*** Opening Exercise materials ***

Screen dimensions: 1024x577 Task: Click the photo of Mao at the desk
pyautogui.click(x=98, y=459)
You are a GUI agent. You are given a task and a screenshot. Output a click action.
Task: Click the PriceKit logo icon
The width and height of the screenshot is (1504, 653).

*** Closing Exercise materials ***
*** Opening Exercise materials ***

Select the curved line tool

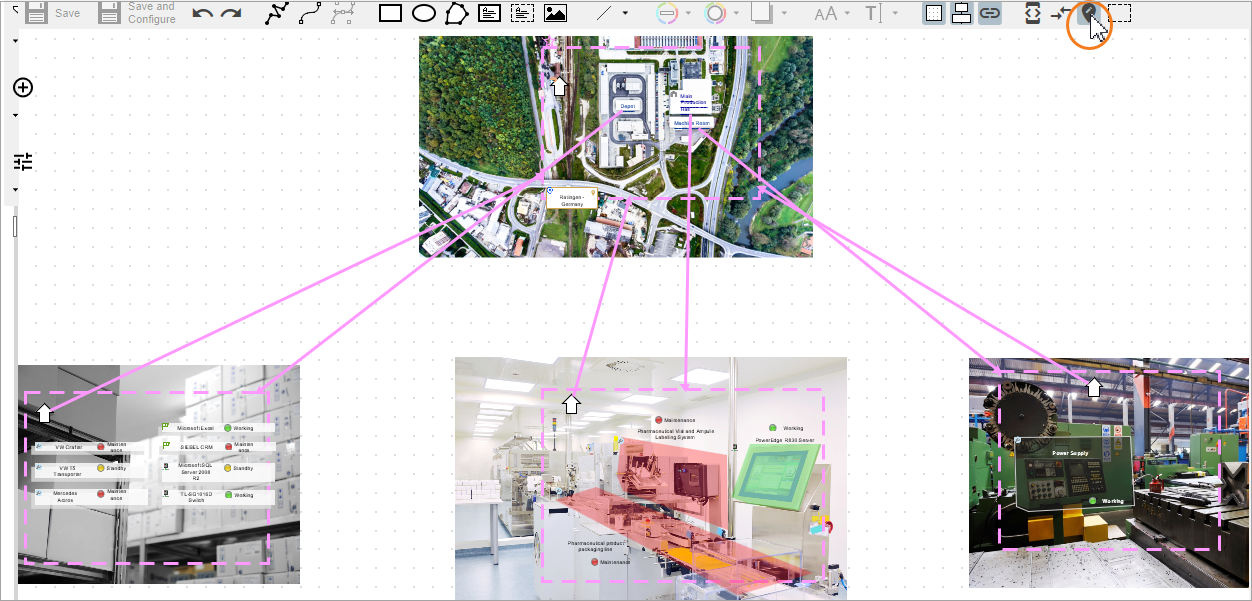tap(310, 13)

*** Closing Exercise materials ***

▸ **Task objective**
Please output the lines of the listing above that fall in the stretch from the one with "Task: Click the PriceKit logo icon" through the one with "The width and", exactly and only those.

▸ **Task result**
Task: Click the PriceKit logo icon
The width and height of the screenshot is (1504, 653).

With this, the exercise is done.